Quality Assurance must be reviewed in light of burger scandal

18th January, 2013

Edmond Phelan, beef chairman of the Irish Cattle and Sheep Farmers’ Association, said that in light of the current crisis, a review of the beef quality assurance schemes – and the strategy behind them – is now necessary.  

“It’s very frustrating for farmers who are made to jump through all the hoops in terms of traceability to see major shortcomings further down the production line.  Worse, many farmers have voluntarily gone further by joining the Beef Quality Assurance Scheme, which sets a still higher standard and exposes them to even more inspections and expense.”  

“ICSA is now asking hard questions about the focus of the Beef Quality Assurance Scheme.  We believe the spotlight must be switched to the processing plants to address the potential faults there.  In addition, there seems to be some arbitrary rules linked to the BQAS, which make no sense when you see where the real problems lie.”

“One of the most objectionable rules, which apparently is a requirement of supermarkets, is the absurd rule which effectively means that cattle bought in a mart are not eligible.  When a farmer brings a well-fleshed animal to a mart, many potential buyers are hampered by the fact that they have to keep the animal for 70 days to qualify for the BQAS.  This is meaningless bureaucracy, which limits farmers’ options.”

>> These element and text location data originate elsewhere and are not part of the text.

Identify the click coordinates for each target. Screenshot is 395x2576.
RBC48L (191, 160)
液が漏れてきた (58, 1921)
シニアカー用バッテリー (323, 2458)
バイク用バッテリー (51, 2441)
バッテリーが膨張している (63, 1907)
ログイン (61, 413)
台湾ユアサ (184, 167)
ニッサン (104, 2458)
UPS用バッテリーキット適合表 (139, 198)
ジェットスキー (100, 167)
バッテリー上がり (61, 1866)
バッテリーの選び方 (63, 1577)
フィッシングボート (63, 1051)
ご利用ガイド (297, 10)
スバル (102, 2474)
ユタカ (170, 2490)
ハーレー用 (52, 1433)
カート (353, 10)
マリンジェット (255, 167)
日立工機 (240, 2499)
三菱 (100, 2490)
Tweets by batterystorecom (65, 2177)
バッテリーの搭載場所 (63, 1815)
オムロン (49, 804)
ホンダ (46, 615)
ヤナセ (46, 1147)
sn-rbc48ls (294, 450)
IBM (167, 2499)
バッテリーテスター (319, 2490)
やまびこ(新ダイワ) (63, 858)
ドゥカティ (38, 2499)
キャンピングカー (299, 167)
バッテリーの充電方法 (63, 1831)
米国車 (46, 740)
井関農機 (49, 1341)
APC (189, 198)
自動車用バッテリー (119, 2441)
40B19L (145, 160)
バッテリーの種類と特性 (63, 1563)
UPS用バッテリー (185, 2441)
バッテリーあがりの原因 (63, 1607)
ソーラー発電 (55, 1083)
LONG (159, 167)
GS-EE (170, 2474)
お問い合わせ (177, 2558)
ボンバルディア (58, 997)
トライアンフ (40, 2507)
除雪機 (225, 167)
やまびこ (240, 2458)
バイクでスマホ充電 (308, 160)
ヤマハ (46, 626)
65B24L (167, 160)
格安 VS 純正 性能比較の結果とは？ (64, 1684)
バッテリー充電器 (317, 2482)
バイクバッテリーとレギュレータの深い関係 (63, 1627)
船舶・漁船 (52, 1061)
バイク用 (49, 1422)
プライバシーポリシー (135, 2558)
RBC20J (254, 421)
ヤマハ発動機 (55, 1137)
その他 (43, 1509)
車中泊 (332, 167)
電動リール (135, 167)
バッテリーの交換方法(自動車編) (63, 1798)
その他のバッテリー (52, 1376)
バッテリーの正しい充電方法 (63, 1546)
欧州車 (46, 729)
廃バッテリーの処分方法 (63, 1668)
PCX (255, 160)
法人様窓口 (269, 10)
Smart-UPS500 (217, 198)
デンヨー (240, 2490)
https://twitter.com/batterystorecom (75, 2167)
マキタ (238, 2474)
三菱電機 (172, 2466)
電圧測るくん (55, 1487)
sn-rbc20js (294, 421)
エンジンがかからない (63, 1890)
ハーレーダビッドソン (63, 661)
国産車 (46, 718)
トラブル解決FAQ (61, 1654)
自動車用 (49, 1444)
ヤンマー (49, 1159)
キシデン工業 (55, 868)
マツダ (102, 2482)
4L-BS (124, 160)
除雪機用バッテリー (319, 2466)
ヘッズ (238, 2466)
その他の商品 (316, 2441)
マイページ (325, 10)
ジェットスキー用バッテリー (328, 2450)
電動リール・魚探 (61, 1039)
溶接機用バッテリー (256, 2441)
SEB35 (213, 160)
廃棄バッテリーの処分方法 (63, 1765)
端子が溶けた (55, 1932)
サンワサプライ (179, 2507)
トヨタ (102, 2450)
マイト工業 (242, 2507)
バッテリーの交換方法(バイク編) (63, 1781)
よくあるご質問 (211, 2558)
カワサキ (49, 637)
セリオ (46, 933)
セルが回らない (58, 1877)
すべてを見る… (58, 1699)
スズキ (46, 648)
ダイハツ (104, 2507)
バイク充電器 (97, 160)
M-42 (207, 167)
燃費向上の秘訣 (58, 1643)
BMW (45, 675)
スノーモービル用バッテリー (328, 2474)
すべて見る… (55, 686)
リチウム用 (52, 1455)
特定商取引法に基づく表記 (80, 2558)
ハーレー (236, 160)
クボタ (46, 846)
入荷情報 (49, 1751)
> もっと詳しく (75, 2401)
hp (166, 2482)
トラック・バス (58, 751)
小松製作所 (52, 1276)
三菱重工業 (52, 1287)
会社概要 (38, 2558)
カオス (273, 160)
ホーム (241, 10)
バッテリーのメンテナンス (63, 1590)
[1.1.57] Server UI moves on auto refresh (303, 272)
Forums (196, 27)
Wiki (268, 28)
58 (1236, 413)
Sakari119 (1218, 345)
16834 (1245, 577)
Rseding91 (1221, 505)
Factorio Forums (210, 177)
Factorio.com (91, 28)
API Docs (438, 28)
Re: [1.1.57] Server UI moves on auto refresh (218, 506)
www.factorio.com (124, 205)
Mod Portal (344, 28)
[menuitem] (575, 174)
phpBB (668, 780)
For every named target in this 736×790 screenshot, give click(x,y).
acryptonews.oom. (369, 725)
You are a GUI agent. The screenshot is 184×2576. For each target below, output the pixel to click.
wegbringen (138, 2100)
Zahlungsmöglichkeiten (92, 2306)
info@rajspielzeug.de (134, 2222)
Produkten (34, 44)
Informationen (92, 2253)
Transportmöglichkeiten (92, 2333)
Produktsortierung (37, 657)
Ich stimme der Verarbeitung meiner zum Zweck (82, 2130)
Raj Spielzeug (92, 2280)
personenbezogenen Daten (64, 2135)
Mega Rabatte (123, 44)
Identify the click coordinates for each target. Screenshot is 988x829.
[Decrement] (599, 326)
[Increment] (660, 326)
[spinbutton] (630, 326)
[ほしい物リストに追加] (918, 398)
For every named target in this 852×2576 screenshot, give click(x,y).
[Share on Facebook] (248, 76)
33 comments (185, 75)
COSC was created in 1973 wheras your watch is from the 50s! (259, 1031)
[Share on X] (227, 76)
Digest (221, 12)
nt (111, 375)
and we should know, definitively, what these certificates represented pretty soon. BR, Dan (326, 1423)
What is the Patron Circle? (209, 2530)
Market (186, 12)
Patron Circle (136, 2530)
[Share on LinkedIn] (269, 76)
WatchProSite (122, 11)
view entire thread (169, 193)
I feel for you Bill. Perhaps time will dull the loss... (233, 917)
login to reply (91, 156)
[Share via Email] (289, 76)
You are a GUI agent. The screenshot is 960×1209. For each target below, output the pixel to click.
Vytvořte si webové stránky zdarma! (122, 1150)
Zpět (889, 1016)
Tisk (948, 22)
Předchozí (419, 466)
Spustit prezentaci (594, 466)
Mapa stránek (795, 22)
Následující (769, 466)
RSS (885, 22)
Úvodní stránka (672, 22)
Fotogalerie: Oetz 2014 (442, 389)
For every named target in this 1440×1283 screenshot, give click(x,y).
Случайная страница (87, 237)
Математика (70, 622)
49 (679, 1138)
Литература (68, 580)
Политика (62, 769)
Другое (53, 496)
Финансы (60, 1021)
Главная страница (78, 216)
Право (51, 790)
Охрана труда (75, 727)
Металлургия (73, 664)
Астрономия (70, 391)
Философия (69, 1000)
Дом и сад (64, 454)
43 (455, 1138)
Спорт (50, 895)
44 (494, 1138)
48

“The fact that a farmer is paid 6c/kg less if their animal is even a day over 30 months old is another random and arbitrary rule.  Farmers will be getting less tolerant of meaningless bureaucracy such as this, when they see it all undermined by the shortcomings further down the line.”  

Mr Phelan said that he is still absolutely in favour of the BQAS scheme and fully supportive of Bórd Bia; but he said, “Supermarkets and processors are going to have to look more closely at themselves instead of spending all their time imposing terms and conditions on farmers.”